▸ Petunjuk dan Ketentuan: Terjemahkan kalimat berikut dari teks tentang bincang-bincang Dahlan Iskan dengan para guru ke dalam bahasa Inggris: "Waktu dua jam seakan tidak cukup mewadahi pertanyaan-pertanyaan para guru."

▸ Teks yang Diberikan:

#####

Senin, 04 Januari 2010

Dahlan Iskan Ajak Guru Hindari Musyrik dan Fokus


[ Minggu, 03 Januari 2010 ]
Dahlan Iskan Ajak Guru Hindari Musyrik dan Fokus
Bincang-Bincang Dahlan Iskan dengan Para Guru

SURABAYA - Penganugerahan Penghargaan Safari Jurnalistik Jawa Pos kemarin (2/1) berlangsung sangat meriah di DBL Arena. Sekitar seribu guru dan 40 kepala sekolah hadir dalam penutupan acara Safari Diklat Jurnalistik yang digelar Jawa Pos sejak Oktober lalu tersebut.

Acara inti dalam acara tersebut adalah Bincang-Bincang Pendidikan Bersama Dahlan Iskan. Para guru yang hadir memanfaatkan momen tersebut untuk bertanya maupun curhat mengenai masalah pendidikan. Waktu dua jam seakan tidak cukup mewadahi pertanyaan-pertanyaan para guru.

Pertanyaan pertama meluncur dari bibir Fathur Rohim, kepala SMA Muhammadiyah 2 Surabaya. Dia menanyakan kiat Dahlan Iskan meng-handle berbagai hal hingga bisa sukses dalam membangun Jawa Pos. ''Siapa tahu, kesuksesan tersebut bisa ditularkan kepada guru-guru yang hadir,'' ujar Fathur.

Dahlan menjawab dengan menceritakan masa kecilnya dulu. Semasa kecil, pria asli Magetan itu sempat masuk pondok pesantren. Dari situ, dia belajar tauhid selama enam tahun. Inti pelajaran tauhid tersebut adalah mengesakan Allah. Namun, jika ditarik pengertian lagi, arti bertauhid adalah fokus pada Tuhan. ''Berfokus artinya tidak mikir macam-macam,'' terang Dahlan yang untuk acara ini tidak mau disebut sebagai chairman Jawa Pos atau Dirut PLN. Nah, teori bertauhid itulah yang dia jadikan pedoman untuk meraih kesuksesan. Selama menjadi wartawan, dia selalu fokus. Yaitu, fokus menjalani dunia jurnalistik. Siapa pun yang fokus, ujar Dahlan, bisa meraih kesuksesan. Nah, jika tidak fokus, kata Dahlan, bisa dibilang ''musyrik''.

#####

▸ Daftar Catatan:
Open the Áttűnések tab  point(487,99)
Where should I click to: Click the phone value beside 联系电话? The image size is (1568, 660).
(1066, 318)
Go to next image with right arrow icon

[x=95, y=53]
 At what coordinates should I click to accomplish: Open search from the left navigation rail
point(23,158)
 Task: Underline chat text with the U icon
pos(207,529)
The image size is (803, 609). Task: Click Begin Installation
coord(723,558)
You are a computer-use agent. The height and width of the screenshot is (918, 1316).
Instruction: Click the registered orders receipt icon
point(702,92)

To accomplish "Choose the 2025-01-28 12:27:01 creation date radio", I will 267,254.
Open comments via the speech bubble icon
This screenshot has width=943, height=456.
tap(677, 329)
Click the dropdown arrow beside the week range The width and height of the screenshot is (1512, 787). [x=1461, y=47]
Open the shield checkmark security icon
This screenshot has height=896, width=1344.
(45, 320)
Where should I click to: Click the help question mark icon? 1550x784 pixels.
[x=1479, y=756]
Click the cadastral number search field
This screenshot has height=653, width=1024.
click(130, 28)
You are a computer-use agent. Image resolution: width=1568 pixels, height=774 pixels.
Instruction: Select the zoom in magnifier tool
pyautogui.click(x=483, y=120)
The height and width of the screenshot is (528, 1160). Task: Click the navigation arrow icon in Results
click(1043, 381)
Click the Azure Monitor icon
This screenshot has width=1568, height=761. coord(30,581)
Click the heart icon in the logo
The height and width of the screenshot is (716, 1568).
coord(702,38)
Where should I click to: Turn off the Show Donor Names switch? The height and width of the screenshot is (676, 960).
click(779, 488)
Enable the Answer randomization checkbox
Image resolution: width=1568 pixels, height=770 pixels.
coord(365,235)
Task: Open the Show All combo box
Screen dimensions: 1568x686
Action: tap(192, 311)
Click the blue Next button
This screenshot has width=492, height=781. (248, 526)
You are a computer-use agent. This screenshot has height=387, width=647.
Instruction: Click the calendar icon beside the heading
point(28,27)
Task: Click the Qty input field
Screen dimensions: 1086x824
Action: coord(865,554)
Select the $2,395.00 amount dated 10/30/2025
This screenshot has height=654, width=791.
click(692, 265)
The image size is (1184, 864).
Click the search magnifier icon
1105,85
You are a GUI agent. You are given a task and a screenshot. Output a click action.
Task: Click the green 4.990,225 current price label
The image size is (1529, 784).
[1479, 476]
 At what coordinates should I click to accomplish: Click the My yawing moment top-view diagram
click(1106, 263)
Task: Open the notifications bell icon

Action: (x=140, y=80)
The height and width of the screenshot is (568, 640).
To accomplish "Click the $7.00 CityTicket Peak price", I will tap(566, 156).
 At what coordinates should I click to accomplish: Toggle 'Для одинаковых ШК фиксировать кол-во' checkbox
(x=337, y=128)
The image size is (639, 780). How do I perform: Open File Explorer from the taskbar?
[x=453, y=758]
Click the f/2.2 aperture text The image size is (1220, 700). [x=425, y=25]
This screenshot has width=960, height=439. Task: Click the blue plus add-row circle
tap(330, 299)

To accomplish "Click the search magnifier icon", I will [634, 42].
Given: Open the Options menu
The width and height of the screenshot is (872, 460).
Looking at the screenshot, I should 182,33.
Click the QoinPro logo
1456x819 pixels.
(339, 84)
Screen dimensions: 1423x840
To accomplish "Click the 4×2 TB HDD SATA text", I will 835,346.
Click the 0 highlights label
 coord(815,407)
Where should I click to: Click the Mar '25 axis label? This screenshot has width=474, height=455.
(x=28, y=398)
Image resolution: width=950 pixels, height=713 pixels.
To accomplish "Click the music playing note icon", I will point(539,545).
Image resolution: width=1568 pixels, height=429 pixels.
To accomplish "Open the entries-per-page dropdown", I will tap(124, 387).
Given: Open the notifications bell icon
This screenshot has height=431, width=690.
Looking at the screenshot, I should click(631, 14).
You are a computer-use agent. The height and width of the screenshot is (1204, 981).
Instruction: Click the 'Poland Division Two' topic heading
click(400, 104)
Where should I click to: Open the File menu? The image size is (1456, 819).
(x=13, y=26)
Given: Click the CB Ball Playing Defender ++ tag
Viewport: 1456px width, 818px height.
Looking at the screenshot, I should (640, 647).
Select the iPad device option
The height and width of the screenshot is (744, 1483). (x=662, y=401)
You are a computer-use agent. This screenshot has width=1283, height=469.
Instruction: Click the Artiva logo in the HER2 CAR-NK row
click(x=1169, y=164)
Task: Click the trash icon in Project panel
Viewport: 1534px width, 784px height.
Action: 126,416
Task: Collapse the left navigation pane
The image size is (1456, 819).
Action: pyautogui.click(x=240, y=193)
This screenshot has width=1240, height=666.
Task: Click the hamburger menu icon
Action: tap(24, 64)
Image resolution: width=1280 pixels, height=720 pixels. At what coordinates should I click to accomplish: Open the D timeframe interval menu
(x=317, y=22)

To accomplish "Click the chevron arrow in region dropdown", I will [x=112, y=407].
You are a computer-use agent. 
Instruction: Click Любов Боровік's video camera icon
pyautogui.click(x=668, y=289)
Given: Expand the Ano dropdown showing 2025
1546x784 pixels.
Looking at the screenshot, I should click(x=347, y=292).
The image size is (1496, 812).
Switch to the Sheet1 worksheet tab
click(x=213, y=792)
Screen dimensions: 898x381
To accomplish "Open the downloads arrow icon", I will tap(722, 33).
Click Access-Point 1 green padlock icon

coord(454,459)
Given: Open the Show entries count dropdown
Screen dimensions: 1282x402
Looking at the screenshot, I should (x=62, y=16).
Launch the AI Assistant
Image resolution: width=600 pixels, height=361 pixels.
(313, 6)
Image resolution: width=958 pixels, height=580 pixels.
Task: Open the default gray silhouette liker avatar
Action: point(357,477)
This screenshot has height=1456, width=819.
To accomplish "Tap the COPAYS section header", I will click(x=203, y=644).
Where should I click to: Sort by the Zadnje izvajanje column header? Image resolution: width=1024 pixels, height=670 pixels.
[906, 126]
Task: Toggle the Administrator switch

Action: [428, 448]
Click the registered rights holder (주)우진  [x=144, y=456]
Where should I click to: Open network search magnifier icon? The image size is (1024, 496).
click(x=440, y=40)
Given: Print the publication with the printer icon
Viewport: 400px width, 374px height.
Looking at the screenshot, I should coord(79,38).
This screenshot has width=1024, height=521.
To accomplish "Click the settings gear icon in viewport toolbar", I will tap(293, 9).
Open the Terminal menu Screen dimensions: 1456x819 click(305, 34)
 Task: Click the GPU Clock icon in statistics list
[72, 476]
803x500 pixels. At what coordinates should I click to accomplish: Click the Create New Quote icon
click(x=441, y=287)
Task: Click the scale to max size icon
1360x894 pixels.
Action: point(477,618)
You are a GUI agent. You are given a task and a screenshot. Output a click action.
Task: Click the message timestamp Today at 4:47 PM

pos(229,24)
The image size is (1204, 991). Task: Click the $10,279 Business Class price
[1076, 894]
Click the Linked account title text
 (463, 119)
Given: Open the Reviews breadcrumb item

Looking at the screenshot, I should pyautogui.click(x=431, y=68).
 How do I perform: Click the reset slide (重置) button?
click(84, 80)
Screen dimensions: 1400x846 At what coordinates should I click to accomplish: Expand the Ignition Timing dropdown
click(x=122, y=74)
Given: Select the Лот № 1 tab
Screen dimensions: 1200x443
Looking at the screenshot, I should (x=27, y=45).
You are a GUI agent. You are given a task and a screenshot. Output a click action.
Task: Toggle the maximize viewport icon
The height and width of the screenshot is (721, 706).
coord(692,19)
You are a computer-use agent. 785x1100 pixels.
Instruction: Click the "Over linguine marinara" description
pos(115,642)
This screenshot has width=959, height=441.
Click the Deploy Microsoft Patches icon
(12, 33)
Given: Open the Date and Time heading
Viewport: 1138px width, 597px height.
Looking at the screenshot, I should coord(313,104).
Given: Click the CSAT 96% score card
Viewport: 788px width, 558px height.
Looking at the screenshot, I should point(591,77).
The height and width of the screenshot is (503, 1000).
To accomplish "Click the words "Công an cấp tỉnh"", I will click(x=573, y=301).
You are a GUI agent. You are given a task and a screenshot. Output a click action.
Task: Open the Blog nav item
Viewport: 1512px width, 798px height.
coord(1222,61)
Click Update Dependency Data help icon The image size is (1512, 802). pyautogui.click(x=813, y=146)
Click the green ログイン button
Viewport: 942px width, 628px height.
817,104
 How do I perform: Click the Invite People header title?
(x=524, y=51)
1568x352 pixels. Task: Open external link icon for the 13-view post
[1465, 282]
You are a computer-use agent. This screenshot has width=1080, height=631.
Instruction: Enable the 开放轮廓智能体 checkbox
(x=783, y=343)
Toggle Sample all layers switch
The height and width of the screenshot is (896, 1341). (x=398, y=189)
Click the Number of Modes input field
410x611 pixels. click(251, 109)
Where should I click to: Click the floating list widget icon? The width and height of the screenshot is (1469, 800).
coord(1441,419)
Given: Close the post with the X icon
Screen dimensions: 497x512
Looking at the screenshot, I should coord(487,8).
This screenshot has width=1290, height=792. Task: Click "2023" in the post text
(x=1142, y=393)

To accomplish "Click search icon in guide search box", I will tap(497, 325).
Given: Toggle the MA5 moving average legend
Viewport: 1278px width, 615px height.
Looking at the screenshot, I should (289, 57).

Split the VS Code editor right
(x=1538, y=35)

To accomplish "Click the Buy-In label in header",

#####

▸ Jawaban Lengkap: Two hours seemed not to be enough to accommodate all the teachers' questions.